→ **Work request**
In the records below, repeat exactly the lines between the line holding "Sort by the % column header" and the line holding "You are a computer-use agent.", inclusive, and drop the pictures.

[Stored items from a collection]
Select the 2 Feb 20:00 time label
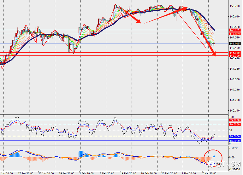This screenshot has height=175, width=243. coord(86,173)

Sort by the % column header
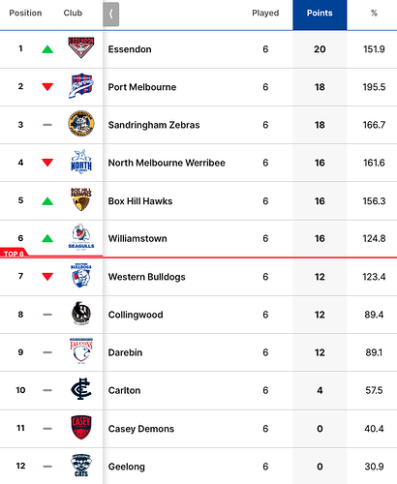tap(374, 13)
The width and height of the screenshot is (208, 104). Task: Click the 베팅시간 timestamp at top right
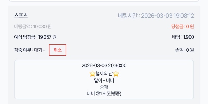click(156, 16)
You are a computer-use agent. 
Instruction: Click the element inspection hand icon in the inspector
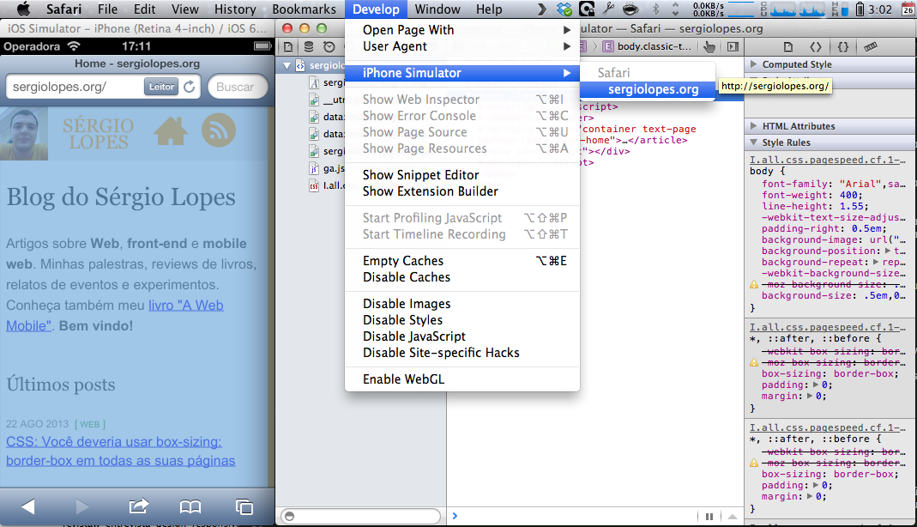[710, 47]
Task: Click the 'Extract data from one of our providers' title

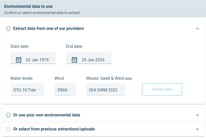Action: 48,29
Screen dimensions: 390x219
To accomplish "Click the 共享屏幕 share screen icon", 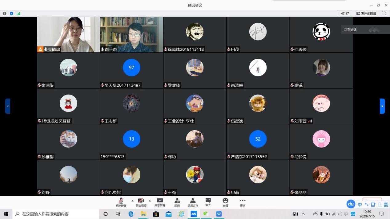I will point(159,202).
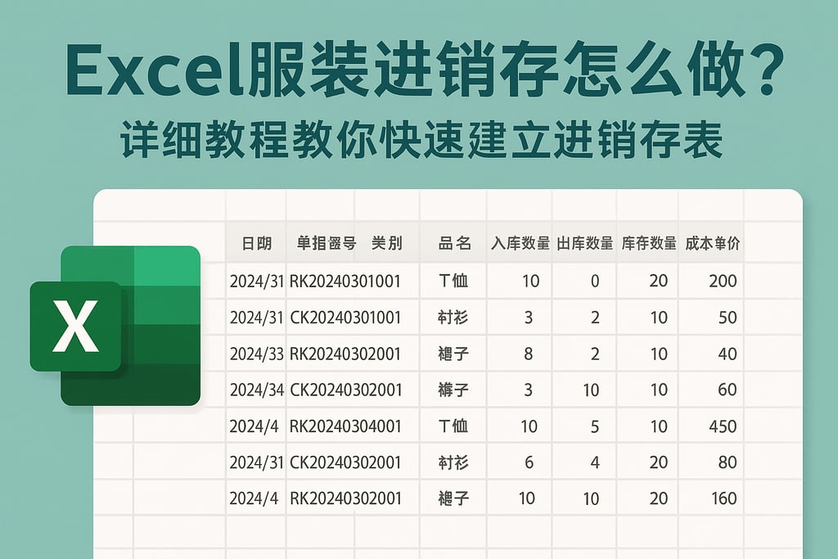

→ **Result of this exercise**
Sort by the % column header
tap(374, 13)
The width and height of the screenshot is (208, 104). Task: Click the 베팅시간 timestamp at top right
click(156, 16)
You are a computer-use agent. 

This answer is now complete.